Depuis les siècles les plus lointains dont nous ayons gardé mémoire, l’Orient a bien peu changé, malgré l’apparente diversité des races, des empires et des religions qui s’y sont succédé sur la scène ; or on sait quel nombreux domestique y suppose la vie royale et seigneuriale telle qu’elle y a été entendue et pratiquée de tout temps. Le konak du moindre bey, du moindre pacha renferme toute une armée de serviteurs, dont chacun rend bien peu de services. C’est par milliers que se comptent les domestiques qui peuplent le sérail du sultan à Constantinople ou celui du padischah à Téhéran. Ce qu’il y a là d’eunuques et de palefreniers, de balayeurs et de cuisiniers, d’atechdjis, de cafedjis et de tchiboukdjis, personne n’en sait le chiffre exact. Une telle existence, une telle extension de la domesticité suppose d’amples communs où cette multitude puisse se loger tant bien que mal, avec femmes et enfans. Afin de pourvoir à l’entretien de tout ce personnel, il faut aussi des provisions considérables et des réserves toujours prêtes ; il faut des magasins où viennent s’entasser les dons plus ou moins volontaires des sujets, les tributs perçus en nature et les récoltes que produisent les immenses propriétés du souverain. Dans ces vastes enclos dont les hypogées de Tell-el-Amarna nous ont conservé les plans, il y a place pour toutes ces dépendances ; on les y voit, réparties autour d’une succession de cours, s’étendre et se prolonger au loin, en arrière et des deux côtés des bâtimens principaux, de ceux qu’habitaient le souverain et sa famille.

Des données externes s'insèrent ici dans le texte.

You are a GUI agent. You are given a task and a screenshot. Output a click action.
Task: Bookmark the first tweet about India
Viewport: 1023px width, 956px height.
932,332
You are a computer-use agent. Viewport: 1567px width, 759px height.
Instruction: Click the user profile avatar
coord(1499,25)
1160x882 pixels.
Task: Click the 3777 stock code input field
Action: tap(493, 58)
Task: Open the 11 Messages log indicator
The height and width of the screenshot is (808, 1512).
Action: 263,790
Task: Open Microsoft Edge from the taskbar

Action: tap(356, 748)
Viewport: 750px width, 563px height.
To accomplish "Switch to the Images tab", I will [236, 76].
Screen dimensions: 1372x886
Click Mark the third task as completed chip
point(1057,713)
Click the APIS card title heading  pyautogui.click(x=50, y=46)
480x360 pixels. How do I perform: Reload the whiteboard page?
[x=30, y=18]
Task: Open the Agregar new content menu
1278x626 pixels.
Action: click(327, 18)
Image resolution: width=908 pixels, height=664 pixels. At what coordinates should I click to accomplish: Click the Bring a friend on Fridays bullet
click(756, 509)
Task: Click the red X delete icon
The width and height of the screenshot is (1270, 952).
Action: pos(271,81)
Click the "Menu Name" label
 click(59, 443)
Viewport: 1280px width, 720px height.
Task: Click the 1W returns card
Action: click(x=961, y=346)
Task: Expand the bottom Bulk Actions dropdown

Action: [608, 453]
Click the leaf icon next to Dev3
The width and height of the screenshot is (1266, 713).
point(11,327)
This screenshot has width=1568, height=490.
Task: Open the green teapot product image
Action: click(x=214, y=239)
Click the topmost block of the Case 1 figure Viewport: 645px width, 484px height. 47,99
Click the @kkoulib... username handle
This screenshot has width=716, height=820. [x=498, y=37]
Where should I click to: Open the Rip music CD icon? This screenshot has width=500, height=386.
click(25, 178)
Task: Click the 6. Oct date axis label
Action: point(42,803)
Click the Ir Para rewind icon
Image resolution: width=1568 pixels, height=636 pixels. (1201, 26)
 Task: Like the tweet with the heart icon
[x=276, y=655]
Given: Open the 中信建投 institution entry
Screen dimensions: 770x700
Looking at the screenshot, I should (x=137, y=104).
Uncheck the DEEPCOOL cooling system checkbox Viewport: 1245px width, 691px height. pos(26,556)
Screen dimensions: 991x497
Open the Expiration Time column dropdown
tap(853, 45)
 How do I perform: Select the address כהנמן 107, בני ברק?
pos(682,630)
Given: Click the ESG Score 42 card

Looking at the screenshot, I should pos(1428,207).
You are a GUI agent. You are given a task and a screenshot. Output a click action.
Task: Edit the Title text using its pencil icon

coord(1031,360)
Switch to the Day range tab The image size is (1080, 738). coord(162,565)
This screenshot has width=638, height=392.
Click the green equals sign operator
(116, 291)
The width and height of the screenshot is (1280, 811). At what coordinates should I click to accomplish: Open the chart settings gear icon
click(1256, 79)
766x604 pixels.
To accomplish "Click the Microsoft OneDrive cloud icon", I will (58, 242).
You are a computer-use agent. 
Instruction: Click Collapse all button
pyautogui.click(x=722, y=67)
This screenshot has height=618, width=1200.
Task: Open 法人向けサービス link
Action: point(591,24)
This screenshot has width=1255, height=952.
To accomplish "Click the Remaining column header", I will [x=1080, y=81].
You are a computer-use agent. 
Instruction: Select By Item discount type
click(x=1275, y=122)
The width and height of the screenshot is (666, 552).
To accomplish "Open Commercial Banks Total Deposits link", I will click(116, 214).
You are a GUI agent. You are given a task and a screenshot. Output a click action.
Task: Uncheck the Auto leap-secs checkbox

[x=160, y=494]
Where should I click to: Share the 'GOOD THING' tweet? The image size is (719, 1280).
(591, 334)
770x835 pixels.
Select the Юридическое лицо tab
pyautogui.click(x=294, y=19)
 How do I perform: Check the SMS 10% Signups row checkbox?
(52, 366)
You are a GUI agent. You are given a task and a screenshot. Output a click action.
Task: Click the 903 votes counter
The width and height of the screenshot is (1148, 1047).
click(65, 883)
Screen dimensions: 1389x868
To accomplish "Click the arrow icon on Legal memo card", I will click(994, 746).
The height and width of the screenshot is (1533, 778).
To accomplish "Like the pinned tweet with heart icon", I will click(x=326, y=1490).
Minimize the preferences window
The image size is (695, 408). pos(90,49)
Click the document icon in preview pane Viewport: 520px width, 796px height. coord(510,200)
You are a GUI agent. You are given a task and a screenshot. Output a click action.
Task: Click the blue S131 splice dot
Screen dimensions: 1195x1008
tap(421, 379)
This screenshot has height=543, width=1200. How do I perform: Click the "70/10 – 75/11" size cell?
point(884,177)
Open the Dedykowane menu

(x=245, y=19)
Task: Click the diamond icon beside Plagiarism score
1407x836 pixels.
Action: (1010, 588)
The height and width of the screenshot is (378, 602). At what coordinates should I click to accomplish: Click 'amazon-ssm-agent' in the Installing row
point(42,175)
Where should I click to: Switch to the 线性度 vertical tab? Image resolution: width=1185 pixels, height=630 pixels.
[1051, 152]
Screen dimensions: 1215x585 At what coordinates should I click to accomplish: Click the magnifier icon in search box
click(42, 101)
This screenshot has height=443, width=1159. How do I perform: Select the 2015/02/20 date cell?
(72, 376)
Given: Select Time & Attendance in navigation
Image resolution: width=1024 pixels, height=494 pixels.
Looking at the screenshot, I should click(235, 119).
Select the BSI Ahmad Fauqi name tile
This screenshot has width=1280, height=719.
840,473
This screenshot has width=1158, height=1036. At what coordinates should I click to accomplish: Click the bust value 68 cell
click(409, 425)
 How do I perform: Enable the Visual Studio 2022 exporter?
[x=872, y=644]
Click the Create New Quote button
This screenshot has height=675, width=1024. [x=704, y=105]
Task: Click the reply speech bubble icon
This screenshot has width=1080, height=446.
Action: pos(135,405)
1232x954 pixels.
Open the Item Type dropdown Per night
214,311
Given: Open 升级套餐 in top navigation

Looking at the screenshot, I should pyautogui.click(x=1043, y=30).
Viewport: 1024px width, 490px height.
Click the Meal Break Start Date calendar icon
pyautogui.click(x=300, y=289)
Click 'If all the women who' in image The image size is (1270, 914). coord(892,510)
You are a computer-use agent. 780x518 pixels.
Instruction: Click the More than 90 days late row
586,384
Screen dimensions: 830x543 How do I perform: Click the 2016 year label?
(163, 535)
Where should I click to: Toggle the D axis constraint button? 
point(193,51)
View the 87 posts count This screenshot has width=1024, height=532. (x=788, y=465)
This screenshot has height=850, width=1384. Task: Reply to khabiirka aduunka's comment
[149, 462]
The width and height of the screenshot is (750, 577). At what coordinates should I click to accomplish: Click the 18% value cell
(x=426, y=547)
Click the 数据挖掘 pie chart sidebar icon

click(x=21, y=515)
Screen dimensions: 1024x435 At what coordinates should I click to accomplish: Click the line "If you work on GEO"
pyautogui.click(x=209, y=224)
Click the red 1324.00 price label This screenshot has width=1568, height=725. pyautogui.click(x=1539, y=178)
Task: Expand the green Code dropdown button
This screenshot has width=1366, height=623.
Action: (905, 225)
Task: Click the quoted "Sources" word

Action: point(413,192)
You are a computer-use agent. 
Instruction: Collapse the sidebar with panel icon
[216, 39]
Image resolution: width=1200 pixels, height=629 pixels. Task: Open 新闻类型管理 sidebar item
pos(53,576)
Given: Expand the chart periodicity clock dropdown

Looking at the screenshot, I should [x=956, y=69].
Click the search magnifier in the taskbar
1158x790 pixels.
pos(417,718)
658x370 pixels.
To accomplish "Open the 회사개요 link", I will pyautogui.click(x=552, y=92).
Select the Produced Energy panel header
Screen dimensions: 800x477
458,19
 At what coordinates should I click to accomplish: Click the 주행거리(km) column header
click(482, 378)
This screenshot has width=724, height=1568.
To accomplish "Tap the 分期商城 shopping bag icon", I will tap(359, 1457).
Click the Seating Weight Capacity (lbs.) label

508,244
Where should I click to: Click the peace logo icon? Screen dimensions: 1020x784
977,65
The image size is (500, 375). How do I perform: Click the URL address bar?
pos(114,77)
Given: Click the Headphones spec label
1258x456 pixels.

Si, dans le cours d’un long règne, cette famille s’augmentait (Ramsès II eut cent soixante-dix enfans, dont cinquante-neuf fils), s’il fallait agrandir le palais pour monter la maison de chacun des princes royaux, rien de plus facile que d’empiéter sur les campagnes voisines et de développer ainsi bâtimens et jardins de plaisance.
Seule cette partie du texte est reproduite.